• **Document passage**:
*** Begin section ***
The expansion of solar-powered electricity in the United States broke major records last year, accounting for nearly 40 per cent of all new generating capacity.
At the same time total installed photovoltaic (PV) power was expected to more than double in the next five years, according to an annual report released by the Solar Energy Industries Association and Wood Mackenzie, a global energy research and consulting firm.
The Scientific American reports the US growth, a 23 per cent jump over 2018, was led by California, where concern over forest fires and solar requirements for newly built homes pushed up PV demand.
Conversions to solar in the utility sector were the “bedrock” of national growth.
The Scientific American reports the shift was partly motivated by companies that wanted to qualify for a federal investment tax credit for solar power systems before the credit begins to taper off and then expire in 2022 for customer-owned systems.
Over the next five years the growth is expected to “nearly double the amount installed over the last ten years.”
According to the report, it helps that 28 states have set carbon dioxide (CO2) emission reduction targets and that 23 states have signed the US Climate Alliance pledge to reduce economy-wide emissions by 28 per cent by 2025.
Increasingly, the combination of the use of solar power and the adoption of new ways to store it will begin to support non-residential demand as policymakers and business leaders recognise the value of energy storage to close some of the gaps in the availability of wind and solar due to weather variability.
The Scientific American reports in a separate report released last week, DNV GL, the Norway-based global energy risk management and research and development firm, predicted that in future years long-term energy storage systems coupled with solar use would continue to boost the growth of solar by businesses and governments.
Using a case study on the seasonal variability of solar energy in the Netherlands, DNV GL predicted that, depending on the level of their carbon taxes, some nations would be able to rely on natural gas they have paid taxes for and stored to provide more energy during seasons with less solar power.
As the use of renewable energy, such as wind and solar power, continues to expand with the addition of electric cars and trucks, nations could plug the gaps in such variable energy sources by taking advantage of new technologies, beginning with the accumulation of hydrogen made from solar and wind power.
The resulting “green” hydrogen can be compressed and stored, and sold as a fuel for electric vehicles that have fuel cells.
“For grid operators, this can be of value for keeping the voltage and current of the grid within required boundaries,” the DNV GL report said.
It added that, as renewable energy supplies continue to grow, energy companies may find engagement in energy storage business as a source of “potentially very large, but also infrequent revenue streams.”
*** End section ***
Write out the solar growth text from "The Scientific American reports in" to "businesses and governments.", substituting "long-duration" for "long-term".

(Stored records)
*** Begin section ***
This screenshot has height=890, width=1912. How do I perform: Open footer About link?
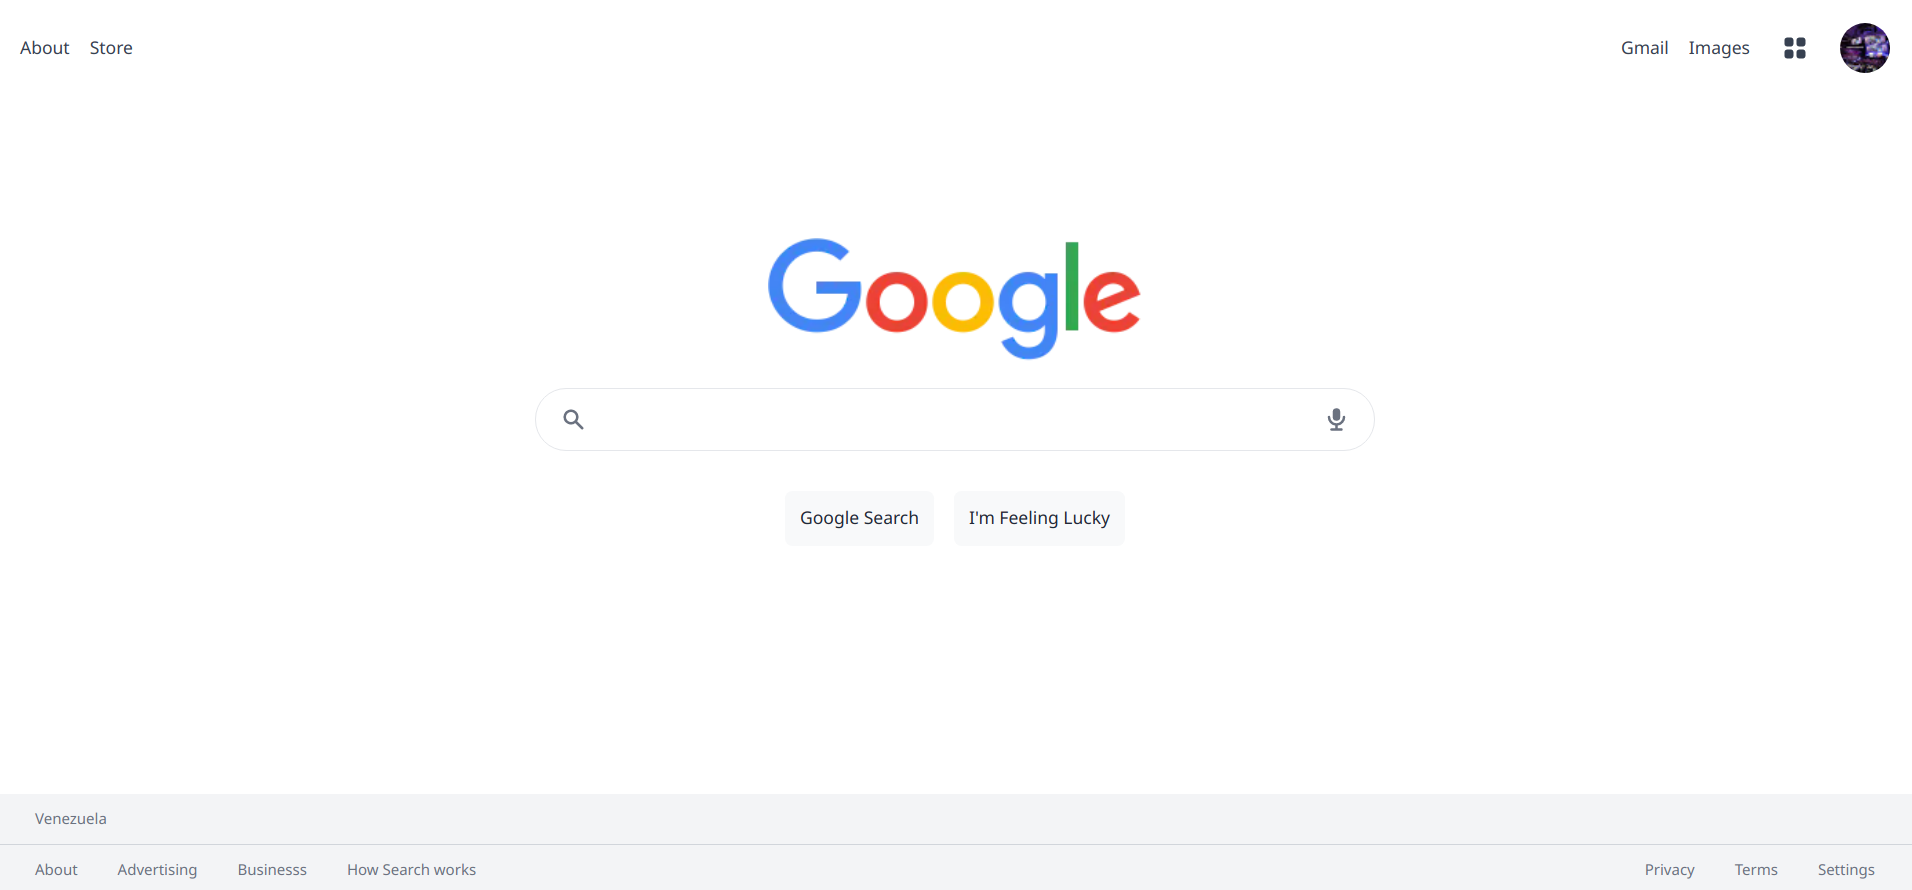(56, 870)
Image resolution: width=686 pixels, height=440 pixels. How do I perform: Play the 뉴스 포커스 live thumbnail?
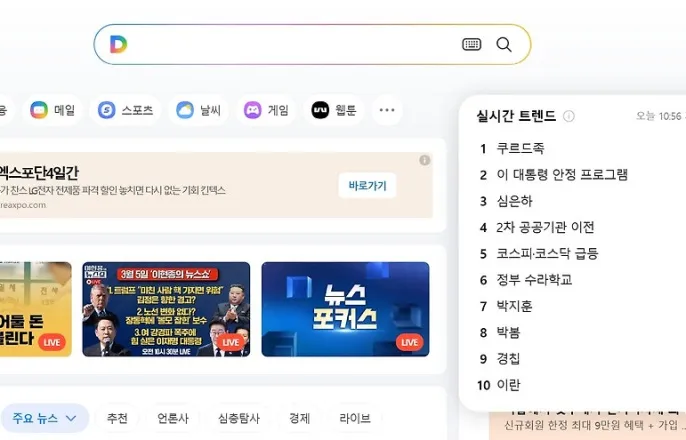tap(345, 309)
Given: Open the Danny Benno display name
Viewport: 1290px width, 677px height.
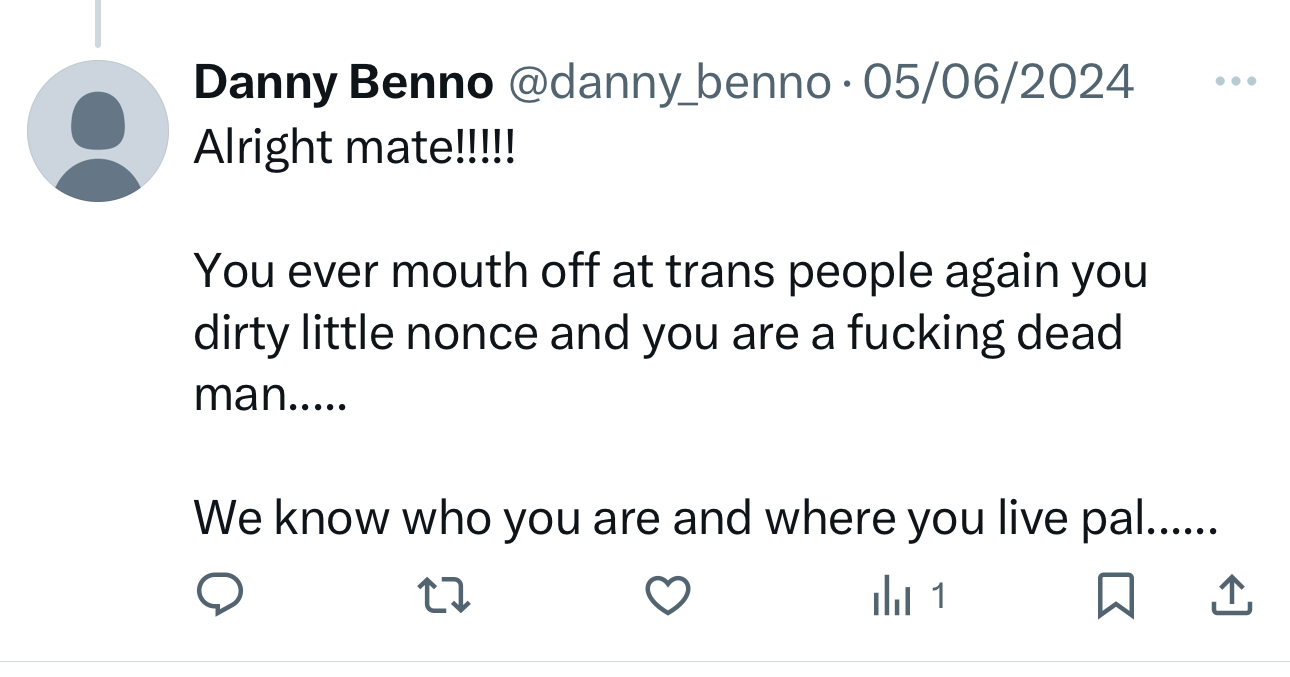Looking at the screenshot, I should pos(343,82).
*** End section ***
*** Begin section ***
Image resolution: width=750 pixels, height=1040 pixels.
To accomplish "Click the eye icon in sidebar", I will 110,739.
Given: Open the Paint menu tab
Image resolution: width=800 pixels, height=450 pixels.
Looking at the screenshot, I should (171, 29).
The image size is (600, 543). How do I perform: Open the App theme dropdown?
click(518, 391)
*** End section ***
*** Begin section ***
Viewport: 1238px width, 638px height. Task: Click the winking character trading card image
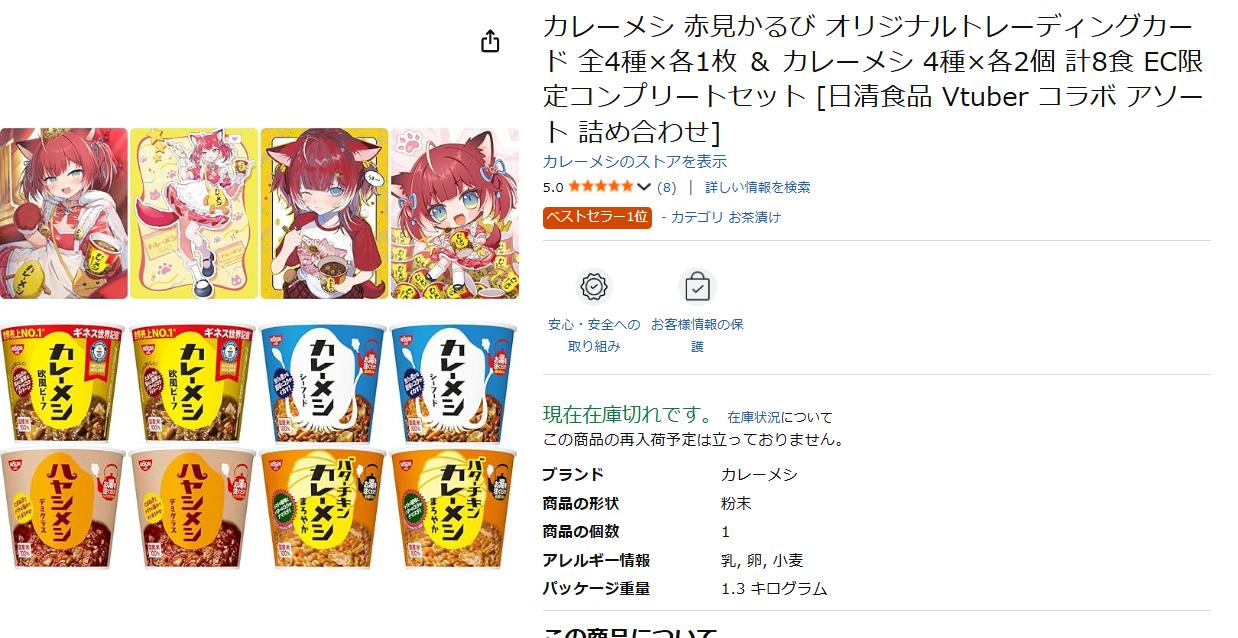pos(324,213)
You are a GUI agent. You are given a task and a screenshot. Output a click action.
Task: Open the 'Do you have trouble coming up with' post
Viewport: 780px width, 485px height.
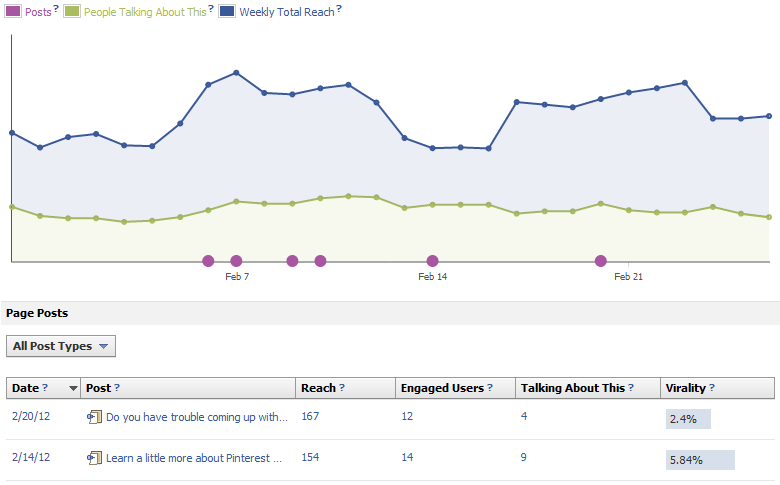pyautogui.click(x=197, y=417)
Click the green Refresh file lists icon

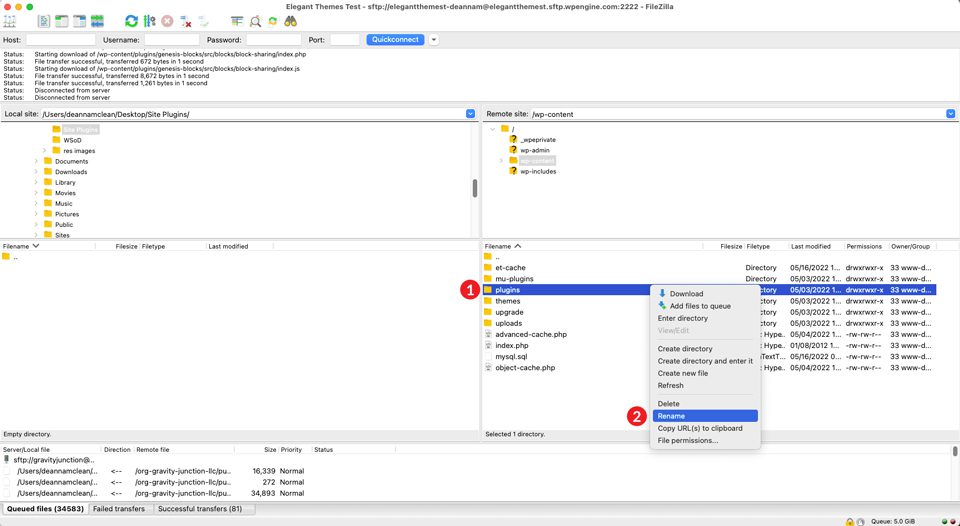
*** End section ***
• **Result of the exercise**:
The Scientific American reports in a separate report released last week, DNV GL, the Norway-based global energy risk management and research and development firm, predicted that in future years long-duration energy storage systems coupled with solar use would continue to boost the growth of solar by businesses and governments.